PharmaSat was a nanosatellite developed by NASA Ames Research Center which measured the influence of microgravity upon yeast resistance to an antifungal agent. As a follow on to the GeneSat-1 mission, the Ames Small Spacecraft Division conducted the PharmaSat mission in collaboration with industry and local universities.

PharmaSat was the first nanosatellite to implement biological science guided by its Principal Investigator. The mission was designed to aid the development of medicines or techniques to enable long-term crewed space travel and habitation.

== Background ==
The PharmaSat mission builds upon technology demonstrated by GeneSat-1, which used a CubeSat to study microfluidics and optics in the space environment. It was designed to provide life-support, growth, monitoring, and analysis capabilities for microorganisms.

Based, like GeneSat-1, around a three-unit CubeSat platform; PharmaSat was designed to accomplish five functions in an autonomous free-flying platform:
1. Provide life support and environmental control for growth of the yeast strain in 48 independent microwells;
2. Dose the growing yeast with antifungal agent at the appropriate point on the growth curve with three distinct, well-defined dosage levels, plus a zero-dose control;
3. Track the population of the yeast via optical density of each microwell before, during and after antifungal administration;
4. Determine well-by-well yeast viability at multiple, well-defined times after antifungal administration using a colorimetric reagent, Alamar Blue;
5. Telemeter the resulting population and viability data to Earth, along with system status data.

== Operations ==
PharmaSat was launched at 23:55 UTC on 19 May 2009 aboard a Minotaur I launch vehicle from Pad 0B at the Mid-Atlantic Regional Spaceport on Wallops Island. PharmaSat was flown as a secondary payload co-manifested with the US Air Force Air Force Research Laboratory's TacSat-3 spacecraft.

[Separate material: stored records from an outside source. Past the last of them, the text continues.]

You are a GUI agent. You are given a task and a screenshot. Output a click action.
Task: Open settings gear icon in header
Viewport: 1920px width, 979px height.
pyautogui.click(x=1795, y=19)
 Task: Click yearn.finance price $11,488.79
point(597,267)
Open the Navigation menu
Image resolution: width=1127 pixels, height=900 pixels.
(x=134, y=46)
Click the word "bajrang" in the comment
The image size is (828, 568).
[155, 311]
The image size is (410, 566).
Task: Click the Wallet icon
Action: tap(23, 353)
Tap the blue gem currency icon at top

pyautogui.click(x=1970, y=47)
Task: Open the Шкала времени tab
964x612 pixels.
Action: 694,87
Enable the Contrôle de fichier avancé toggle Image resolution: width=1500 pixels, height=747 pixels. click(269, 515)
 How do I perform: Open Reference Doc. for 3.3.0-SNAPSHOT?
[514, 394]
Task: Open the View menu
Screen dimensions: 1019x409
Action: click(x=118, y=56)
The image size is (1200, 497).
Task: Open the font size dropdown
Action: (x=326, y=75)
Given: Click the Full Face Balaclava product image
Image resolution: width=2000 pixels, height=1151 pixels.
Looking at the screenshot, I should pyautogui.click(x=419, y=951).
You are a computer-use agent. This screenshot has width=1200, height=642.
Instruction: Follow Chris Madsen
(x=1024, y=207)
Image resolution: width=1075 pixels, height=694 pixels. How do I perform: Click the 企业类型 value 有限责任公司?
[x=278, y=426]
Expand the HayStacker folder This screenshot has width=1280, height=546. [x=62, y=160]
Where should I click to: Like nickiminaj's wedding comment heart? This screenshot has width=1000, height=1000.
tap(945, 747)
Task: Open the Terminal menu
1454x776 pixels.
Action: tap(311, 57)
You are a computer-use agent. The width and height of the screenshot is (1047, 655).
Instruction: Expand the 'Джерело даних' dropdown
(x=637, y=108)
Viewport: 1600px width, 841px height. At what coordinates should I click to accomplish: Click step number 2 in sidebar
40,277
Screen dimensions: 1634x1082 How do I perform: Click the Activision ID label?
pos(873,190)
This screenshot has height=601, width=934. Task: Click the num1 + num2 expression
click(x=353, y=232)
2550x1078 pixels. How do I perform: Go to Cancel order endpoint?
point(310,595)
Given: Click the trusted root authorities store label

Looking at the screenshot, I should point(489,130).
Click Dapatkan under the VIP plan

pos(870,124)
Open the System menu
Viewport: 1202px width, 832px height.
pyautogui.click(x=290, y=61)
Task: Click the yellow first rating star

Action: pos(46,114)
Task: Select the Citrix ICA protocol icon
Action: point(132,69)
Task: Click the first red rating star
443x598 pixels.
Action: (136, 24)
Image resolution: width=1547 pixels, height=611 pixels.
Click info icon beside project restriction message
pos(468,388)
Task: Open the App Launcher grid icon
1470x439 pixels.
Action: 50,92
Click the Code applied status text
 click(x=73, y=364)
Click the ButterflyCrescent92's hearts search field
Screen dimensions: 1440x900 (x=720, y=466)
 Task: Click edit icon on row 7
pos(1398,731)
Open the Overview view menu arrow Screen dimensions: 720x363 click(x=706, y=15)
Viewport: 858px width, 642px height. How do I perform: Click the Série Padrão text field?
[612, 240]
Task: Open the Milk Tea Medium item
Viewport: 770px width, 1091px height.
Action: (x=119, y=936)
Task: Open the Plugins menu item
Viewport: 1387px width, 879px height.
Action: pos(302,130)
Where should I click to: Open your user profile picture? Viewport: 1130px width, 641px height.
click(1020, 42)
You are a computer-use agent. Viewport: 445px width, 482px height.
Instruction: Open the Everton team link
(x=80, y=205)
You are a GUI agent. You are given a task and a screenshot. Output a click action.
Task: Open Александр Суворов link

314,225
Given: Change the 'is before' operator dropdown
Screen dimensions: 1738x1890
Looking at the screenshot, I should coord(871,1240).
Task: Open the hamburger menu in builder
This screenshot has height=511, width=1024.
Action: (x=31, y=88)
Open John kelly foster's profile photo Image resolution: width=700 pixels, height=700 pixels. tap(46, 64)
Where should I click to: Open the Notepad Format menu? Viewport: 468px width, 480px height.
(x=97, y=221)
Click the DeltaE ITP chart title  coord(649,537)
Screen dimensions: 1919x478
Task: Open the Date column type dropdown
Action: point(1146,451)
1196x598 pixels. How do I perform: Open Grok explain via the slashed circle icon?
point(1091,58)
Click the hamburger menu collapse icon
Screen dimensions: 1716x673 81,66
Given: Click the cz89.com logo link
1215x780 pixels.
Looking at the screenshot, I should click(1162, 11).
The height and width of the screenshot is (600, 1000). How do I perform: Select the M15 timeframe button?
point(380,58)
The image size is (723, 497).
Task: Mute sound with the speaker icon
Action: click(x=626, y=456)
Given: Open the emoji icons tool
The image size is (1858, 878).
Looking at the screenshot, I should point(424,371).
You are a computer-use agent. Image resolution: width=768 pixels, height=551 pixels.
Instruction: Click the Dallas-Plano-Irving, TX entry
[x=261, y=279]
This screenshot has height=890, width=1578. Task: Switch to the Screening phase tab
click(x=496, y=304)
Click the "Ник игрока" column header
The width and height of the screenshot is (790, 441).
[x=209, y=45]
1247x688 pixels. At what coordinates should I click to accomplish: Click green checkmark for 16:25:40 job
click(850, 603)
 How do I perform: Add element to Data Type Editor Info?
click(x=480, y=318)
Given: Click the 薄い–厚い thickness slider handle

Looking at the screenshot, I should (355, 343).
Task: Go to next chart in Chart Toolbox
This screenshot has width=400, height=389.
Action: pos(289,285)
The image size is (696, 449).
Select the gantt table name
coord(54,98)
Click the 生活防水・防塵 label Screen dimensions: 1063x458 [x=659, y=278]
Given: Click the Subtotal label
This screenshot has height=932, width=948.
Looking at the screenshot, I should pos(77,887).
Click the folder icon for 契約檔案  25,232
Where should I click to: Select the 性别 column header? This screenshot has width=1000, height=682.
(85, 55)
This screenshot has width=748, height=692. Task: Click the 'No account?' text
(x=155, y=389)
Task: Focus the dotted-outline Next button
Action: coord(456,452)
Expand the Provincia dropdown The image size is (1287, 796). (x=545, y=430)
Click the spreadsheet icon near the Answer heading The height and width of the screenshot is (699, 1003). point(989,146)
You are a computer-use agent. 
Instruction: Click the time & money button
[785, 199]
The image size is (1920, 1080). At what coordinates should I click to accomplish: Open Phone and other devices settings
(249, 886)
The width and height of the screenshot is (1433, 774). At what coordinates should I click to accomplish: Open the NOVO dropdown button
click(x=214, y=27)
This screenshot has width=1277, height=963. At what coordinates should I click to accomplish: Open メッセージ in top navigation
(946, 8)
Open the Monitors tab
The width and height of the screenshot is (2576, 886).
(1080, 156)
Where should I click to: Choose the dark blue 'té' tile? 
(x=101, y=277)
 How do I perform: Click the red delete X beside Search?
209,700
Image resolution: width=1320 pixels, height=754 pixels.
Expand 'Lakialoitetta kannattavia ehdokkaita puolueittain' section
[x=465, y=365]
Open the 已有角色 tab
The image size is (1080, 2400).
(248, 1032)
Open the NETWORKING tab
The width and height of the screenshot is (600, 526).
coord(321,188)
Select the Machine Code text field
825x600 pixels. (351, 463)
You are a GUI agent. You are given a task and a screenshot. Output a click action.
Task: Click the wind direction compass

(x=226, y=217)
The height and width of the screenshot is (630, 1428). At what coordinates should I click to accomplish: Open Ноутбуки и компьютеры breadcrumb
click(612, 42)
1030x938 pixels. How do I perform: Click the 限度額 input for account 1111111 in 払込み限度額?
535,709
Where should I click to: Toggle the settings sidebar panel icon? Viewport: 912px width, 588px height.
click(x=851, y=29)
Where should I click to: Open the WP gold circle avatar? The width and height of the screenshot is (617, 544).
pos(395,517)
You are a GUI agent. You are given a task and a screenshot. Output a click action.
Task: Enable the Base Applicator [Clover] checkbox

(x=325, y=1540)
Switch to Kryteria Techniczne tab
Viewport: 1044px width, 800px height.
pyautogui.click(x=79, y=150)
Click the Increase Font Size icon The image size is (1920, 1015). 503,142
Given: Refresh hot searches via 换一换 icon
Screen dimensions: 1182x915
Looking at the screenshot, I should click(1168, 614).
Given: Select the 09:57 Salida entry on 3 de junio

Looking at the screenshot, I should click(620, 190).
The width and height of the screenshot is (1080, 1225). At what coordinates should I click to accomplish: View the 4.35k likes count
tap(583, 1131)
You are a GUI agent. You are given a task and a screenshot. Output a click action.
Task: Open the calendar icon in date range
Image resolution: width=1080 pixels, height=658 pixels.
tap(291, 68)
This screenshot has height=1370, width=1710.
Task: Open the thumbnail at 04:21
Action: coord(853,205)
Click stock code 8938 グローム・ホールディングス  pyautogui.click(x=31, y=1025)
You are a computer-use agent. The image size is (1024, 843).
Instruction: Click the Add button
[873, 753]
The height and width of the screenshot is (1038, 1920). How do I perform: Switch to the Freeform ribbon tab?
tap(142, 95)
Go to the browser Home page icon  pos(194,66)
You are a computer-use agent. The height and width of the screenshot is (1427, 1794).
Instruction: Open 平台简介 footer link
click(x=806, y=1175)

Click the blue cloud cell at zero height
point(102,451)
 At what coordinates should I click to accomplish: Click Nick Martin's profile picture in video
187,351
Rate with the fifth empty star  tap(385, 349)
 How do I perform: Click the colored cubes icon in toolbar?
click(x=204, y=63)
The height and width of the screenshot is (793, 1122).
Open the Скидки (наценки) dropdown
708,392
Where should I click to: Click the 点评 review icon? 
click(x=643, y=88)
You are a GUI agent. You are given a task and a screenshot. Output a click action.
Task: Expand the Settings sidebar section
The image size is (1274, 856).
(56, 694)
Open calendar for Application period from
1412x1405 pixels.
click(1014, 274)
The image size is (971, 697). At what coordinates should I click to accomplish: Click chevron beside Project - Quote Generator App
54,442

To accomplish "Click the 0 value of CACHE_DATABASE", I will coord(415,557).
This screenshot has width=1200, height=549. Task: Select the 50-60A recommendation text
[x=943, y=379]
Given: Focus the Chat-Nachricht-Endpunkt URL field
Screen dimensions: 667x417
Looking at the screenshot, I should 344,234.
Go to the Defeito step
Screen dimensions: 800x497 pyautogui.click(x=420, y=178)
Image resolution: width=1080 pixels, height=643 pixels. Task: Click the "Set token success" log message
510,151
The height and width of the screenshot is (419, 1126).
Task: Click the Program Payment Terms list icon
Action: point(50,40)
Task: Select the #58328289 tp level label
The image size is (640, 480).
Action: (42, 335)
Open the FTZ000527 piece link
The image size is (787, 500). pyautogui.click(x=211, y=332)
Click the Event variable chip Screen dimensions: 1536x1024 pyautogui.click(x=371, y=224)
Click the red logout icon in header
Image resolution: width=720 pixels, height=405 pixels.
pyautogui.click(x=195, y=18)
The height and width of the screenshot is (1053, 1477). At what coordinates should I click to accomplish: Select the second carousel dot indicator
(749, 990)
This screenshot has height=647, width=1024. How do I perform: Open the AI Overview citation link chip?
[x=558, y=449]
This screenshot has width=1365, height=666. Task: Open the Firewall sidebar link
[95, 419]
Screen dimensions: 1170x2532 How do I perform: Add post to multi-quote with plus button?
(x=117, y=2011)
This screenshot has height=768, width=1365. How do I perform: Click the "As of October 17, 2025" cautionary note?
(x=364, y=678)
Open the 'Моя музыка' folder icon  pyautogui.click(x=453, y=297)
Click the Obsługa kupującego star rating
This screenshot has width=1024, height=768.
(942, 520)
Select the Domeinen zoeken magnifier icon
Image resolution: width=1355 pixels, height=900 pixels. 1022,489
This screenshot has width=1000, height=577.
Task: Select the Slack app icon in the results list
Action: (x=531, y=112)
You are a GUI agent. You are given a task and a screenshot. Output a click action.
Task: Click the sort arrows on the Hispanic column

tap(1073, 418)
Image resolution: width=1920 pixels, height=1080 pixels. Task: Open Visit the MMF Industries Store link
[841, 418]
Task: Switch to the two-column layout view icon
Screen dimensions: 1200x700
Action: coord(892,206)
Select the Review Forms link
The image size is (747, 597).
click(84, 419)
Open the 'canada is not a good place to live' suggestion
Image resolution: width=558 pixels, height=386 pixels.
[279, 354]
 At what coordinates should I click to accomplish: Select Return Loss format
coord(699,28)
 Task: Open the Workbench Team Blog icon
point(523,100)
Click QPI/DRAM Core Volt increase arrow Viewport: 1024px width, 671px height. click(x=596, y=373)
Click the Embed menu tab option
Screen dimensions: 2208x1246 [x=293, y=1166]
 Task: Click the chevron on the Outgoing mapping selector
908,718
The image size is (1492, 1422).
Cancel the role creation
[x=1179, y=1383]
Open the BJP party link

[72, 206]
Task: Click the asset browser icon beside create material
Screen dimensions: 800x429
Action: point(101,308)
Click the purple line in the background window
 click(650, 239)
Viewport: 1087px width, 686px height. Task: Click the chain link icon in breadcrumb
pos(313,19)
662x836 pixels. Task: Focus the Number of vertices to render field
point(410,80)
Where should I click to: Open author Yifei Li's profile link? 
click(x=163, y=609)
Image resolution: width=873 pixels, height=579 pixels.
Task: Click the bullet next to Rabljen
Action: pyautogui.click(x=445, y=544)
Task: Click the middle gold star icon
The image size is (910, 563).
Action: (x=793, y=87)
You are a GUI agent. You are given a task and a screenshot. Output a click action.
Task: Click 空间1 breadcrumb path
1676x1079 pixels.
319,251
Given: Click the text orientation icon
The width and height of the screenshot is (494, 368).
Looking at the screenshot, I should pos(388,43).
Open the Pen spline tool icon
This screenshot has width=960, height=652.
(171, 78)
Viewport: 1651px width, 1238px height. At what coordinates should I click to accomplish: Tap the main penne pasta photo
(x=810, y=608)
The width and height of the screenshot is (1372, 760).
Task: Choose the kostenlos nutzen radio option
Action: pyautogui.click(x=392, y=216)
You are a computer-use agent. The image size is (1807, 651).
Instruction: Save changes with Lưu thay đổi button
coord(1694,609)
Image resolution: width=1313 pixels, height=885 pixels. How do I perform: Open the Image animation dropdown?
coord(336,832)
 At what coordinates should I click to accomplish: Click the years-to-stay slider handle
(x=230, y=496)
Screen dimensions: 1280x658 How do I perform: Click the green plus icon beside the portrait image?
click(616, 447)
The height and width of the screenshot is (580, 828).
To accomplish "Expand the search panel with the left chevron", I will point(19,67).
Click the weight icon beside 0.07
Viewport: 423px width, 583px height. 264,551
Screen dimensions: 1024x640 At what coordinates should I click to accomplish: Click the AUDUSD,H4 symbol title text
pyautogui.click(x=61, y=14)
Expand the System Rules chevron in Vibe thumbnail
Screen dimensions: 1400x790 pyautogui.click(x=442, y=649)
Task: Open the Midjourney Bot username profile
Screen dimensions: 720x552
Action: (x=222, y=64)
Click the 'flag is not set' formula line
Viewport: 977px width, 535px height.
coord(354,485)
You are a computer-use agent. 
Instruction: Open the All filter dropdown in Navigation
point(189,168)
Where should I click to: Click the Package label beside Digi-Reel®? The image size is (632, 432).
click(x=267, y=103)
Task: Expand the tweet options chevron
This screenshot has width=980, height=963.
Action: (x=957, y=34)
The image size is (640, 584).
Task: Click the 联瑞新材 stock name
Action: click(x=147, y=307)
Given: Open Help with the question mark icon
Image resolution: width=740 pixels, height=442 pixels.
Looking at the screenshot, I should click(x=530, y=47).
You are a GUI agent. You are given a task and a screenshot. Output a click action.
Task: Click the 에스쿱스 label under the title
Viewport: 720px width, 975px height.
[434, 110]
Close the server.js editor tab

PharmaSat was successfully inserted into a low Earth orbit at approximately 459 km above the Earth, following which it was activated and began transmitting radio signals to two ground control stations. The primary ground station at SRI International in Menlo Park, California, transmitted mission data from the satellite to its operators, while a second station was located at Santa Clara University, whose Robotic Systems Laboratory was responsible for operating the satellite.

After establishing contact the satellite was commanded to initiate its experiment, which lasted 96 hours. Once the experiment began, PharmaSat relayed data in near real-time for up to six months. PharmaSat also carried an amateur radio beacon, with a frequency of 437.465 megahertz, which broadcast spacecraft telemetry. Amateur radio operators were asked to collect data from the spacecraft and provide it to the operators via the Mission Dashboard website.

PharmaSat decayed from orbit and reentered the atmosphere on 14 August 2012.